After having had the opportunity to see some of the magnificent natural attractions within the Falklands and spend some time exploring the capital Stanley we’re now into the heart of the visit. Our guests from Central America are discovering important facts about the past, present and future of the Falkland Islands.
During the meetings we have had already (with the Fisheries Department, Tourism Board, Mineral Resources Secretary and Members of the Legislative Assembly) our group has discovered that the Islanders are eager to embrace development and move forward without letting go of the basic principles that have prevailed here for centuries and that have given them the quality of life they enjoy today.
Amazingly there is only 1% unemployment here and you can sense the strong feeling of community spirit that exists and the pride the people of the Falkland Islands have for their country. We were interested to learn that some of the plans the Islanders have include the development of an oil industry by 2017 with a potential production of 350 millions of barrels.
There are several areas within the Falklands’ waters where exploration by local, British and international companies is being undertaken for oil and gas. There are also important plans to boost the tourism industry, enhance local infrastructure and improve public services. The aim is for all of this to be done in a sustainable way, without jeopardizing the natural resources and the way of life in the Islands.
It is evident to the visiting group that there is a clear prevailing message from the people on the Islands that only they should be the ones that have the right to determine their future. The Islanders are peaceful people that want to work constructively with their nearby neighbors (South America) and the rest of the world.
During the meeting with the General Governor, Mr. Nigel Haywood, the group was able to discuss the upcoming referendum, which will allow the Islanders to determine their political future. This historic event will also give the people of the Falkland Islands the opportunity to send a clear message – not just to Argentina, but to the entire international community – that the Islanders and they alone, are masters of their fate.
The British Government has already made clear that it will respect their decision, in line with the principles of the United Nations Charter. The Islanders hope that all Governments who prize democracy and human rights will do likewise.
Throughout our stay we have experienced a great deal of openness and cooperation from the people here. The Falkland Islands is a place where people from various nationalities, including communities from Chile and St Helena, have gathered in the search for opportunities and a unique way of life.

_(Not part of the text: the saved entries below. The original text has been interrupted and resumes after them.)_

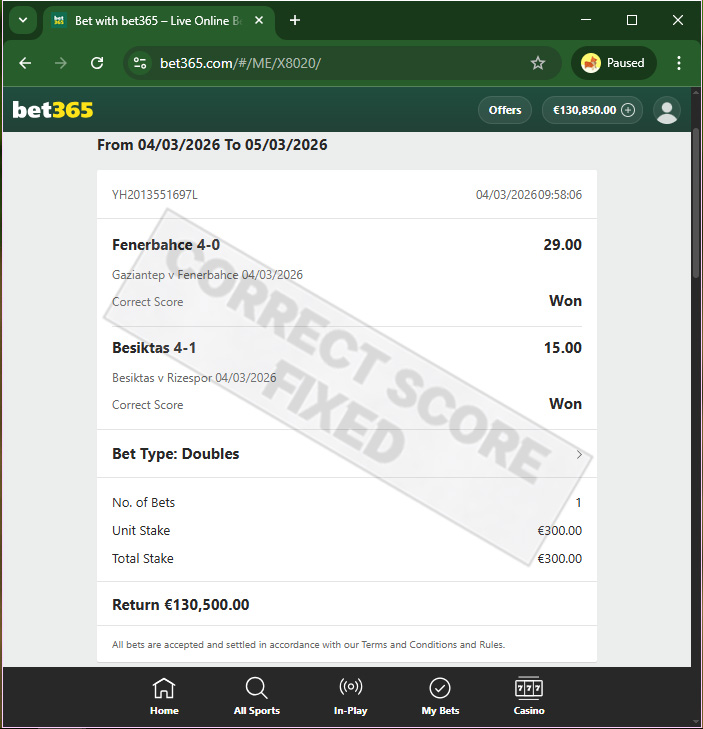The height and width of the screenshot is (729, 703).
Task: Reload the bet365 page
Action: pos(97,63)
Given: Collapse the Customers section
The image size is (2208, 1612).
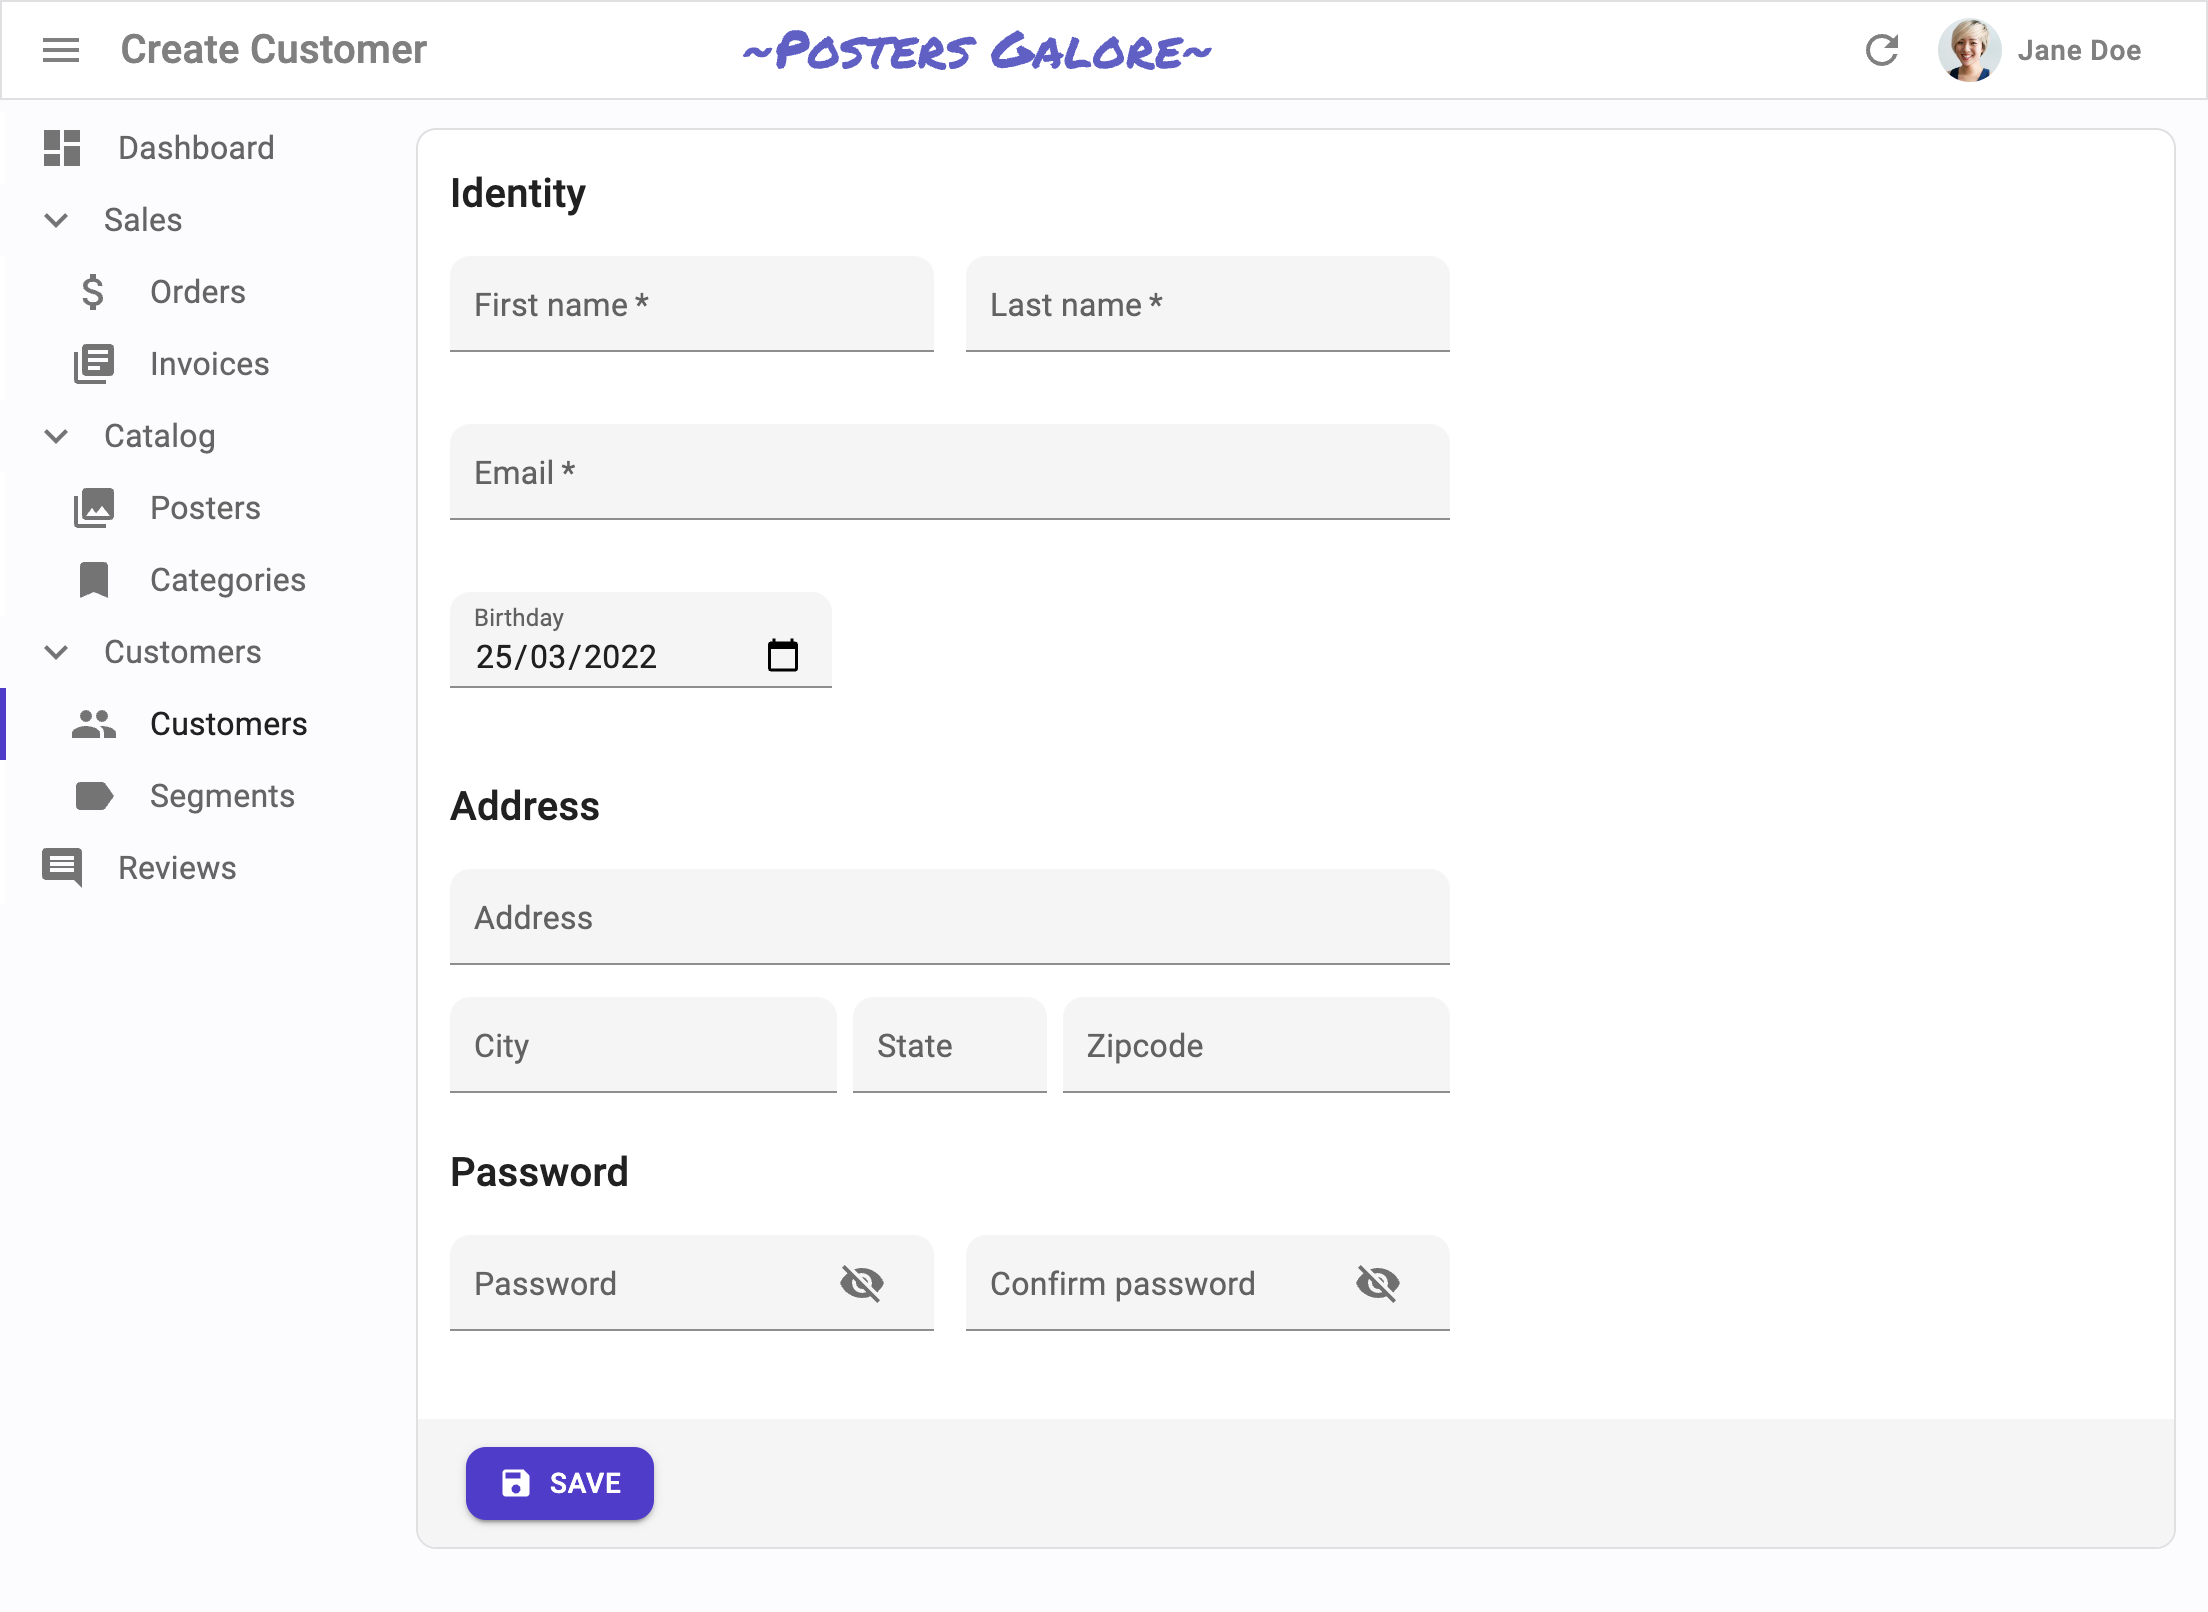Looking at the screenshot, I should (56, 652).
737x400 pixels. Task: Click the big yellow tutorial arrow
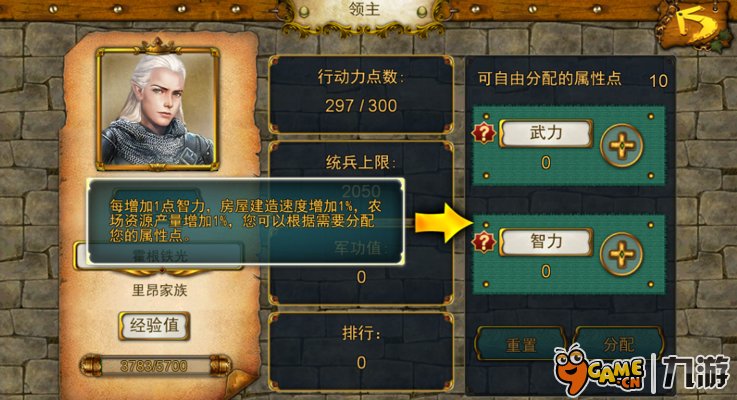(444, 222)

We even ran into some Argentine war veterans that traveled here to visit the Argentine war cemetery. I’m sure these types of pilgrimages help Argentine soldiers achieve some sense of closure to what must be a painful chapter in their lives.
In our travels outside Stanley there are constant reminders from the conflict in 1982. Sadly, to this day some 30 years after, several large areas are still fenced off due to the thousands of antipersonnel mines that Argentine forces placed around the country during their brief occupation. Unfortunately being made of plastic these mines are particularly difficult to detect and remove.